The rectus femoris muscles had impaired length significantly less often (p = 0.00002 for both lower extremities) in the test group than in the control group. The test showed that in 31.58% of persons shortened muscles were observed in the right and left lower extremity, and in the control group the percentage for both limbs was 90%. The measurements of the iliopsoas muscle length of the left lower extremity showed that it was significantly less often (p = 0.04283) shortened in the test group than in the control group. Muscle shortening on the right side was also observed less frequently in the test group than in the control group, although the difference was not statistically significant (p = 0.90698). The iliopsoas muscle in the test group was reduced in 68.42% of persons in the right lower extremity, and in the control group the percentage was 70%. However, the iliopsoas length disorder in the left limb was observed in 52.63% of persons in the test group and 80% in the control group.
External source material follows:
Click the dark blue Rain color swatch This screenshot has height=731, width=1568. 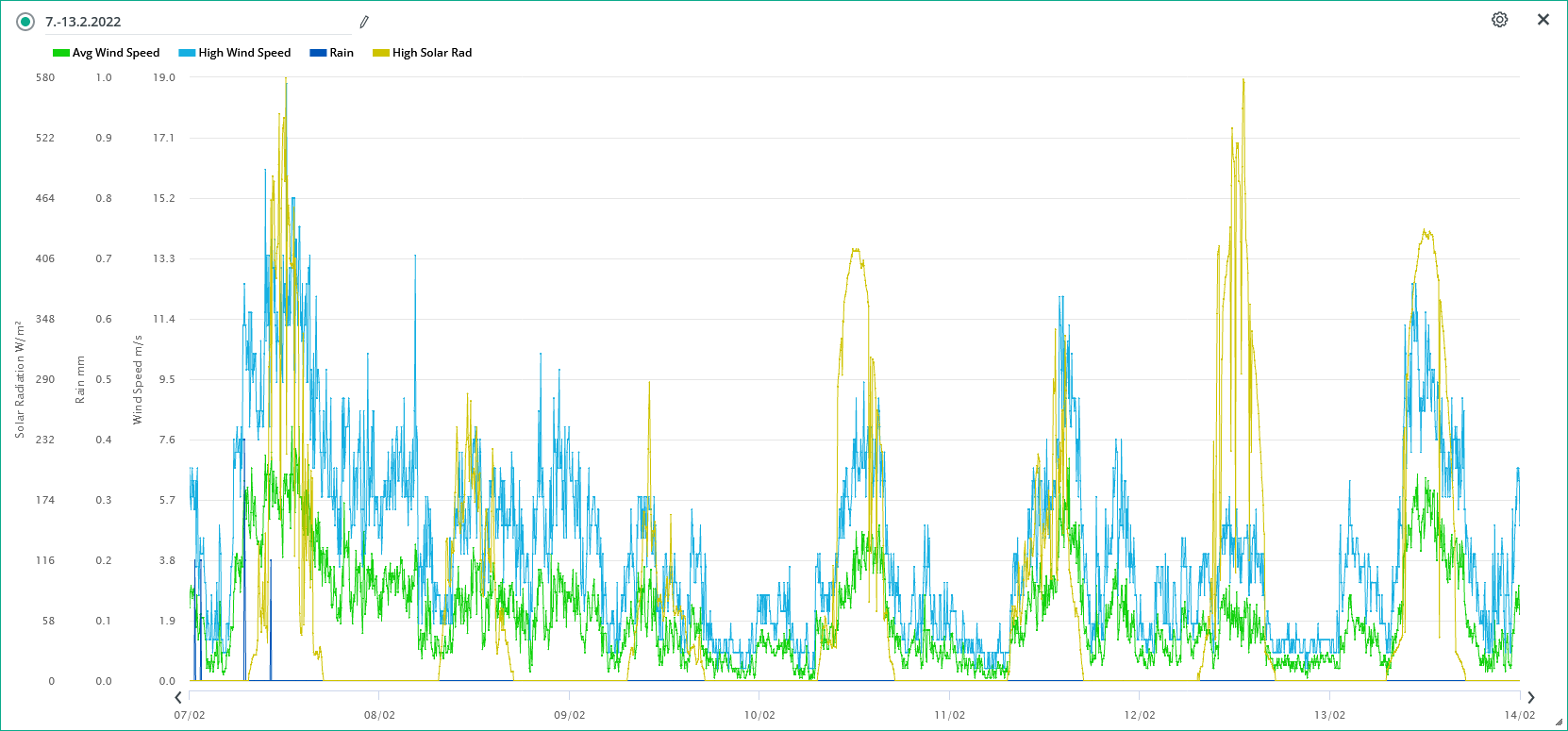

The ischiocrural muscle group of the left lower extremity was significantly less frequently (p = 0.04939) shortened in the test group compared with the control group. Right side muscle shortening also occurred less frequently in the test group than in the control group, although in this case the difference was not statistically significant (p = 0.09514). In 57.89% of persons in the test group a positive length test result for both lower extremities was reported, while the proportion in the control group was 80% (right extremity) and 83.33% (left extremity) of people.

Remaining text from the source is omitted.